Sejumlah wadah literasi di pelosok desa di Kabupaten Malang, Jawa Timur, terus menebar asa meski sebagian di antara mereka tidak mampu bertahan. Wadah-wadah literasi itu pun menjadi oase dan pencerah bagi masyarakat.
Oleh
KOMPAS/DEFRI WERDIONO
·5 menit baca
Sejumlah anak yang masih duduk di bangku SD asyik bermain lompat tali di halaman rumah warga di Dusun Busu, Desa Slamparejo, Kecamatan Jabung, Kabupaten Malang, Jawa Timur, Minggu (4/10/2020). Seusai bermain, mereka menuju sebuah ruang belajar semi permanen berukuran 2,5 meter x 7 meter yang diapit oleh dua rumah warga.
Sambil duduk lesehan, beberapa pendamping—berusia remaja—memberikan pertanyaan kepada mereka. Pendamping bertanya seputar manfaat permainan lompat tali yang baru saja mereka lakukan. Beberapa anak mencoba menjawab. ”Menjaga kekompakan,” celetuk salah satu dari mereka.
Pemandangan seperti ini merupakan sekelumit dari sejumlah kegiatan yang ada di Gubug Baca Lereng Busu (GBLB) yang terletak di pinggiran dusun, di lereng Busu (perbukitan sisi barat kompleks Pegunungan Tengger).
Selain bermain yang disebut sebagai nguri-uri dolanan anak (melestarikan permainan anak), mereka juga biasa belajar bersama yang dilaksanakan seusai maghrib sampai pukul 19.30. Kegiatan belajar berlangsung Senin-Jumat.
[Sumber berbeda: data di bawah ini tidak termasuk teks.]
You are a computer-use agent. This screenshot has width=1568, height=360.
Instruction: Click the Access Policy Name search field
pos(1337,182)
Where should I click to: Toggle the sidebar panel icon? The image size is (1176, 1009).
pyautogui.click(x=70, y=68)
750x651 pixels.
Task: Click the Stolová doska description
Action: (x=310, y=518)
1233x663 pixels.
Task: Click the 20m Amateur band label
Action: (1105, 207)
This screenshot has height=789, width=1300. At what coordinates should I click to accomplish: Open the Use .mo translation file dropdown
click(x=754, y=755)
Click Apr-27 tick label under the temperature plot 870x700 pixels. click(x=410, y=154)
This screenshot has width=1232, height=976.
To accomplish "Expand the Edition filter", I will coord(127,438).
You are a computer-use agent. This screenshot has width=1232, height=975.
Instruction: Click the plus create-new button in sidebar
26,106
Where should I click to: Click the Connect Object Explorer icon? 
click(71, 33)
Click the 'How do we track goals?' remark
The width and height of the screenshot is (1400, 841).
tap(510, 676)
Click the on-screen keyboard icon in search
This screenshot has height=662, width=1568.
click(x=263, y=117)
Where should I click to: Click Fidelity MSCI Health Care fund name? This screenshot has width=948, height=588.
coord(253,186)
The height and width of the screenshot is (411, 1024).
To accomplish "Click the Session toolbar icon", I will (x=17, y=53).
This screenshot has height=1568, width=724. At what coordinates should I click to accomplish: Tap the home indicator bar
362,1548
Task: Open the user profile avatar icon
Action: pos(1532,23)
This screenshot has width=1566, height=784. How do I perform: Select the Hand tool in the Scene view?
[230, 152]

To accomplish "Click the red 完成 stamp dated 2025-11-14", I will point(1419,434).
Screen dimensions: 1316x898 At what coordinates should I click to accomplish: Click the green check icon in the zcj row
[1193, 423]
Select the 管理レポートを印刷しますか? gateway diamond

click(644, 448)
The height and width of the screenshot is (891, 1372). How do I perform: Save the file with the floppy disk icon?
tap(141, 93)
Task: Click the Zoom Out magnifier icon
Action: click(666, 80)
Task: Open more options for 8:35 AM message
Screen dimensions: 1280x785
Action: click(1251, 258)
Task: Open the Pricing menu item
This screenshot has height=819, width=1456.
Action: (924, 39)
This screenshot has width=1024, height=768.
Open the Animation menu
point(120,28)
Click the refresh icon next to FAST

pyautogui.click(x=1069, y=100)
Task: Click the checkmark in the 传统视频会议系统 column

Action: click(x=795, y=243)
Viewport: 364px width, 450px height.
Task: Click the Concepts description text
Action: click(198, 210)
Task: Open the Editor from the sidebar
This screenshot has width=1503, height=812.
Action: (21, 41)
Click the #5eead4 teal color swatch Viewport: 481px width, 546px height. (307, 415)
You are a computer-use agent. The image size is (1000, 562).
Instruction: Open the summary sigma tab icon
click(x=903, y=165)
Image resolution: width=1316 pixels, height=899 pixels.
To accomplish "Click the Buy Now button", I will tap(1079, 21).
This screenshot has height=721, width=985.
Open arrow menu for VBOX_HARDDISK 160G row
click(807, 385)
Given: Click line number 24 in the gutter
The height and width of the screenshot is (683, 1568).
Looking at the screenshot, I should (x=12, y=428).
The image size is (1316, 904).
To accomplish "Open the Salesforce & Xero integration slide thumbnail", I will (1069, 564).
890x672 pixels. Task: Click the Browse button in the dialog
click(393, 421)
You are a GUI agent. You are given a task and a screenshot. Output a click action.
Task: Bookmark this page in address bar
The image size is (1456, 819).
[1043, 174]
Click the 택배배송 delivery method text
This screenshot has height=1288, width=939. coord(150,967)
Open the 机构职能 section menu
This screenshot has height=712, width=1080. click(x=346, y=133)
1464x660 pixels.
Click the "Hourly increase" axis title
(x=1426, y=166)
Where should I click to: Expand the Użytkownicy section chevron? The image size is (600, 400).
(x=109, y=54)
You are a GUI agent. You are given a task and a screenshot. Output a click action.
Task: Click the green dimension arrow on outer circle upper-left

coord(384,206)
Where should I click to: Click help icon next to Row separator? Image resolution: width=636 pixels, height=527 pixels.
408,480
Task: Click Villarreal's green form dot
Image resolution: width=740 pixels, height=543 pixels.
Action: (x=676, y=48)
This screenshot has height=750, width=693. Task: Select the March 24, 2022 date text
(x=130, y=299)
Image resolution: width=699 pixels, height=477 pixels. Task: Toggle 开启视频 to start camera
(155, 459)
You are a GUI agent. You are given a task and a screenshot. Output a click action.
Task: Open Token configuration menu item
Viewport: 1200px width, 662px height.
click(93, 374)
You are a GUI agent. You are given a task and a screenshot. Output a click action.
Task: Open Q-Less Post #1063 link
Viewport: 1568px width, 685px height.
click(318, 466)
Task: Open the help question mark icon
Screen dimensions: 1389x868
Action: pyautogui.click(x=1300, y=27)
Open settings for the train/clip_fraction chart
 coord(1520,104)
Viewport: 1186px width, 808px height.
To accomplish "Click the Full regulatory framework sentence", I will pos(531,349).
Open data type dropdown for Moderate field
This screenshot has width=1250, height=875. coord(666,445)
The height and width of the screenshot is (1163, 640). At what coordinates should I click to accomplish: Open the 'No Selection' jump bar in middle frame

Kegiatan lainnya adalah menari, menggambar, sampai membuat kerajinan tangan dari bahan bekas.
Anggota GBLB tidak hanya anak-anak lingkungan setempat, tetapi juga dari luar dusun, seperti Jabung dan Slamparejo. ”Mereka belajar tentang pelajaran yang diajarkan di sekolah,” tutur Wahyu Widodo (28), salah satu pendiri GBLB. Dan, tentu saja, selama pandemi, kegiatan dilakukan dengan memperhatikan protokol kesehatan.
GBLB berdiri tahun 2018 dengan nama awal Gubug Baca Tretek (menyesuaikan dengan jembatan dari anyaman bambu yang ada di tempat itu). Wadah literasi ini baru benar-benar memiliki lokasi belajar sejak dua bulan lalu. Sebelumnya, mereka memanfaatkan rumah Kusnadi Abid (39)—pendiri GBLB—dan rumah kerabat untuk kegiatan belajar.
Konsep belajar di GBLB berbeda dengan taman baca lain, yakni diperkenalkan dengan budaya. ”Meski memiliki buku bacaan, di tempat kami anak-anak juga diperkenalkan dengan budaya, seperti tari topeng. Jadi, nguri-uri budaya sekaligus branding bahwa daerah sini sebagai kampung adat. Ada kandungan pendidikan karakter di dalamnya,” ucap Wahyu.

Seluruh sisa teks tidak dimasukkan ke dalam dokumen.